Pangeran Yauw Ki Ong yang menjenguk keluar dari keretanya melihat gadis itu. Jantungnya berdebar penuh ketegangan, juga penuh gairah. Gadis itu luar biasa cantiknya! Dan dia telah kehilangan begitu banyak selir muda yang cantik. Kalau dia bisa mendapatkan gadis ini, terhiburlah dia oleh kehilangan semua selirnya itu.

“Seng-jin, siapakah dia?” bisiknya kepada Koksu setelah dia turun dan mendekati.

“Dia bernama Giam Kwi Hong, keponakan Majikan Pulau Es dan kini agaknya menjadi murid Bu-tek Siauw-jin, setan bangkotan Pulau Neraka. Dia lihai, terutama pedangnya, akan tetapi harap Ong-ya tidak khawatir. Tanpa gurunya, mudah bagi saya untuk menundukkan dan membunuhnya.”

“Jangan dibunuh. Kalau kita dapat menariknya sebagai sekutu, bukankah baik sekali? Tentu membuka kemungkinan untuk menarik pamannya, Pendekar Siluman Majikan Pulau Es, untuk membantu kita pula menghadapi Kaisar.”

Sepasang mata Koksu itu bersinar-sinar dan sekaligus dia dapat memikirkan akal yang amat baik, sesuai dengan usul pangeran yang dianggapnya tepat sekali ini. Cepat dia mengeluarkan ucapan dalam bahasa India yang ditujukan kepada paman gurunya, Maharya. Pendeta itu mengangguk-angguk, tertawa dan melangkah maju bersama Koksu menghampiri Kwi Hong.

“Bagus, majulah kalian berdua, agar mudah bagiku untuk membunuh kalian sekaligus dengan pedangku!” Kwi Hong membentak, siap dengan pedangnya.

“Sabarlah, Nona. Kami hendak membicarakan urusan penting dengan Nona. Bersabarlah karena sesungguhnya diantara kita tidak ada permusuhan sesuatu.”

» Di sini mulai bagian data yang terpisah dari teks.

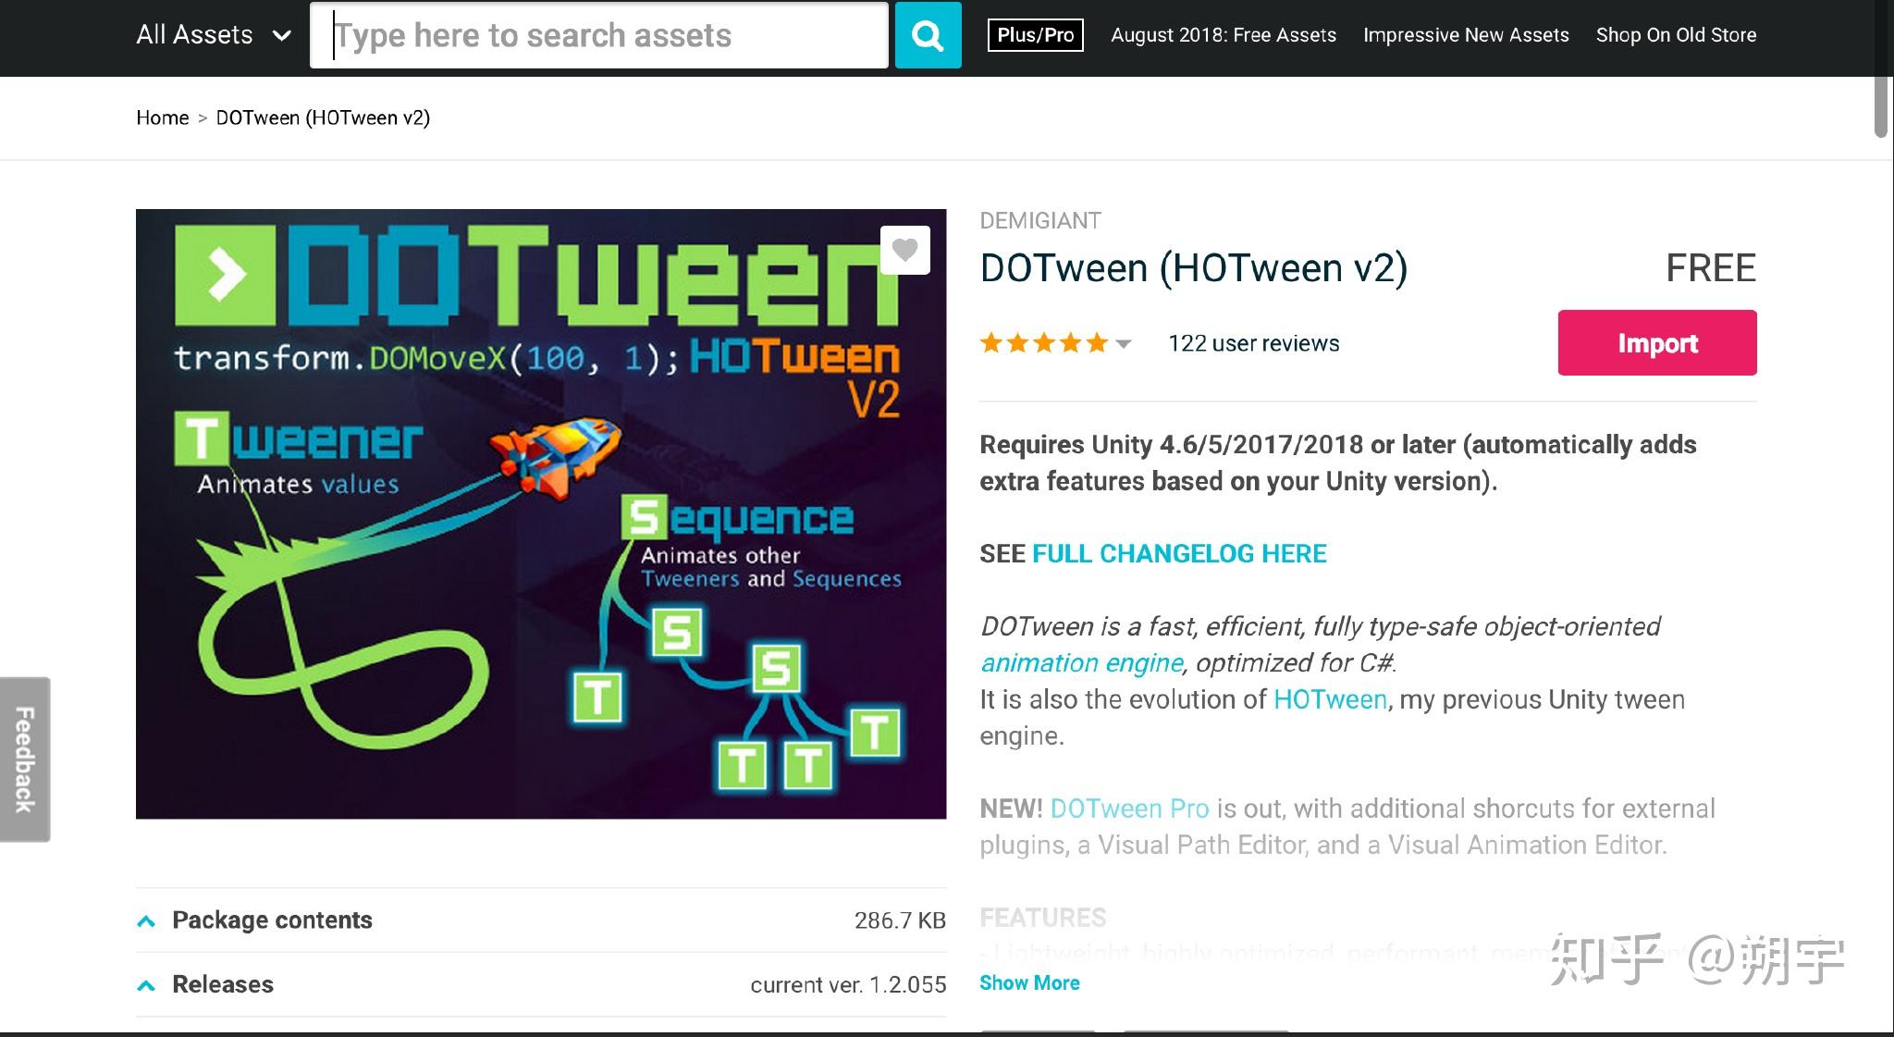
Task: Follow the animation engine link
Action: (1082, 663)
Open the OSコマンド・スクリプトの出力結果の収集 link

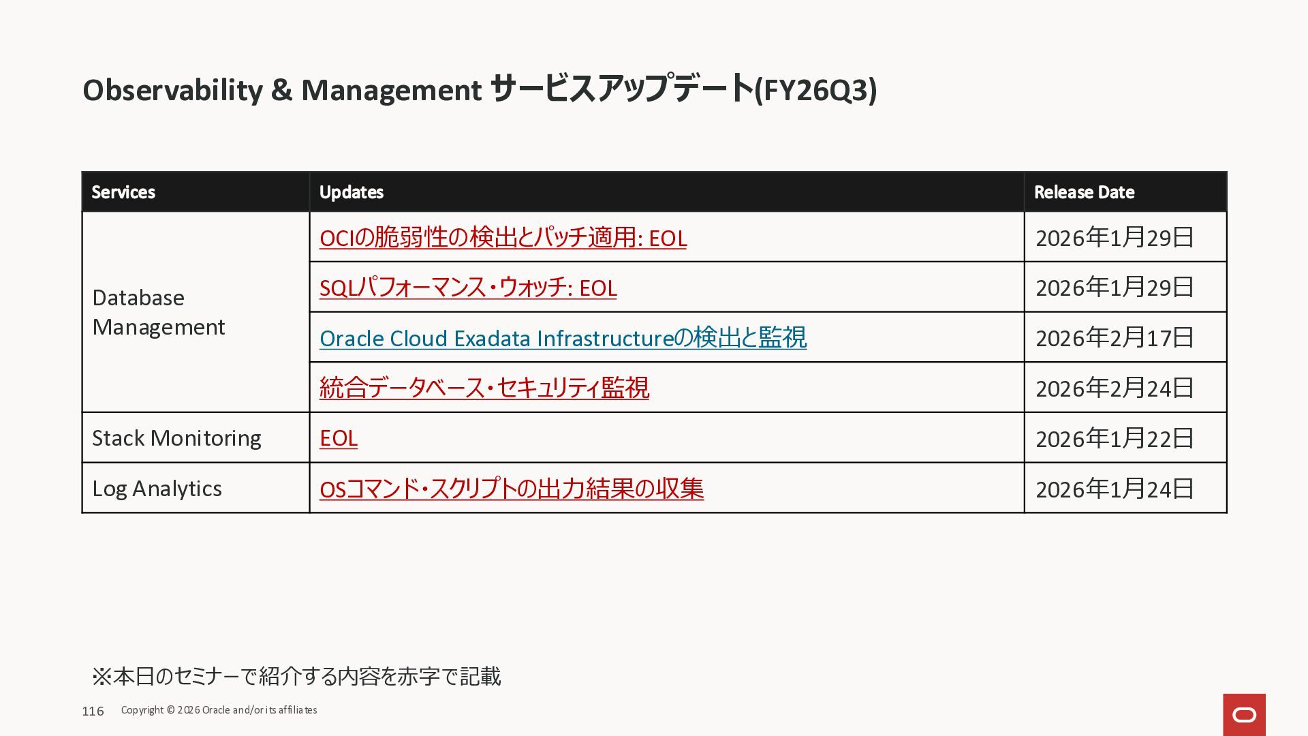(511, 489)
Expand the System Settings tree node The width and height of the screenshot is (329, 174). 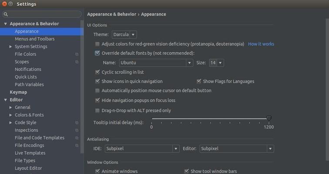point(11,47)
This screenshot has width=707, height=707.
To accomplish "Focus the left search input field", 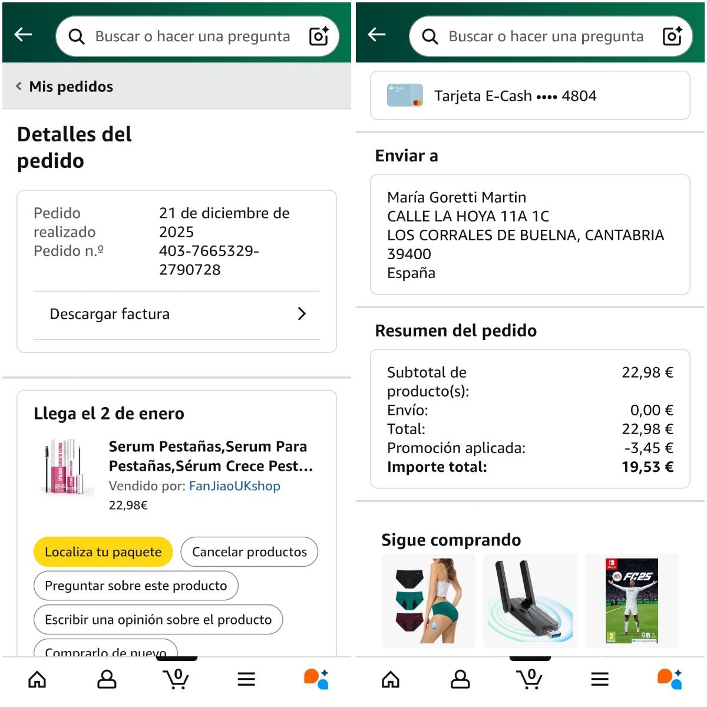I will [192, 37].
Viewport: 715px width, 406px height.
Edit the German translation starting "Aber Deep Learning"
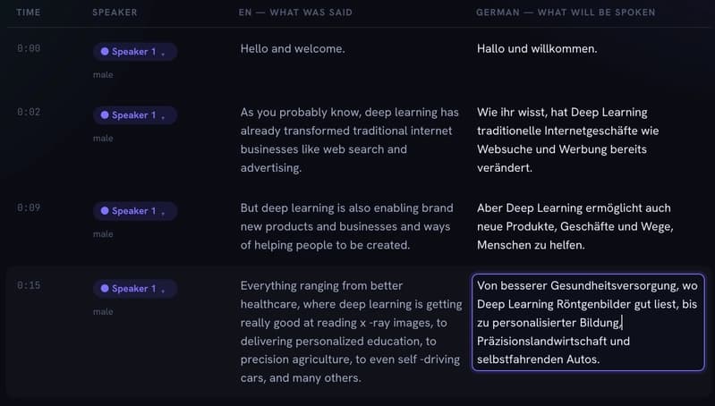[575, 226]
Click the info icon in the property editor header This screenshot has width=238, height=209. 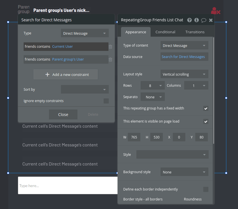pos(196,20)
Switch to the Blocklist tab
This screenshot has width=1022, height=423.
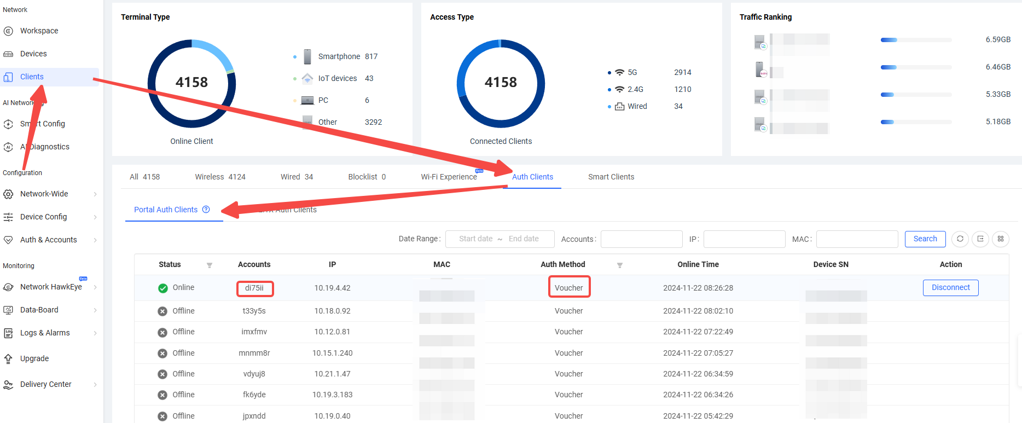367,177
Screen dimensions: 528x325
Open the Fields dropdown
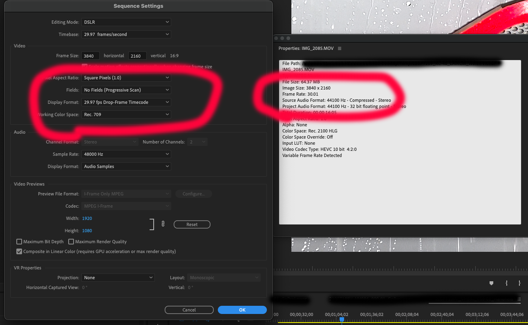126,90
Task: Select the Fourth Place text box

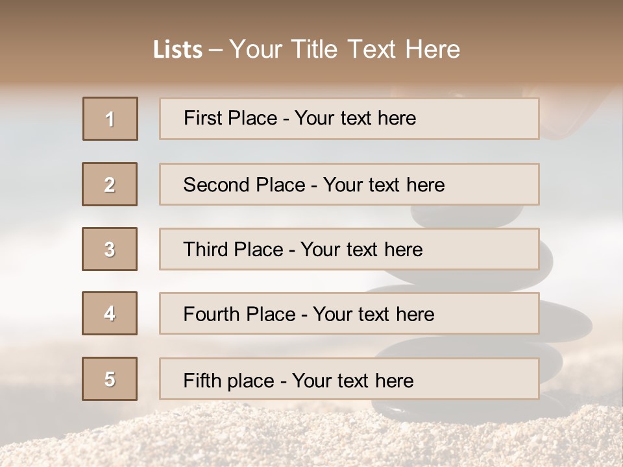Action: [x=349, y=314]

Tiba-tiba Maharya mengeluarkan kata-kata dengan lambat namun jelas, keluarnya satu-satu dan setiap ucapan mengeluarkan getaran hebat dari ilmu hitamnya untuk mempengaruhi gadis itu. Gelombang getaran hebat menyambar ke arah Kwi Hong dan terasa benar oleh dara ini, membuatnya agak pening dan tubuhnya bergoyang-goyang, namun dengan pengerahan sin-kangnya dia dapat berdiri tegak kembali dan memandang dengan mata penuh kemarahan. Akan tetapi sebelum dia sempat menjawab, terdengar suara Koksu lemah lembut,

“Nona, harap maafkan kalau kami pernah menyerangmu karena Nona berada bersama dengan Bu-tek Siauw-jin. Setelah kami mengetahui bahwa Nona bukan menyeberang kepada Pulau Neraka, melainkan masih keponakan Majikan Pulau Es, maka sadarlah kami bahwa Nona bukanlah musuh, melainkan teman senasib dan seperjuangan dengan kami.”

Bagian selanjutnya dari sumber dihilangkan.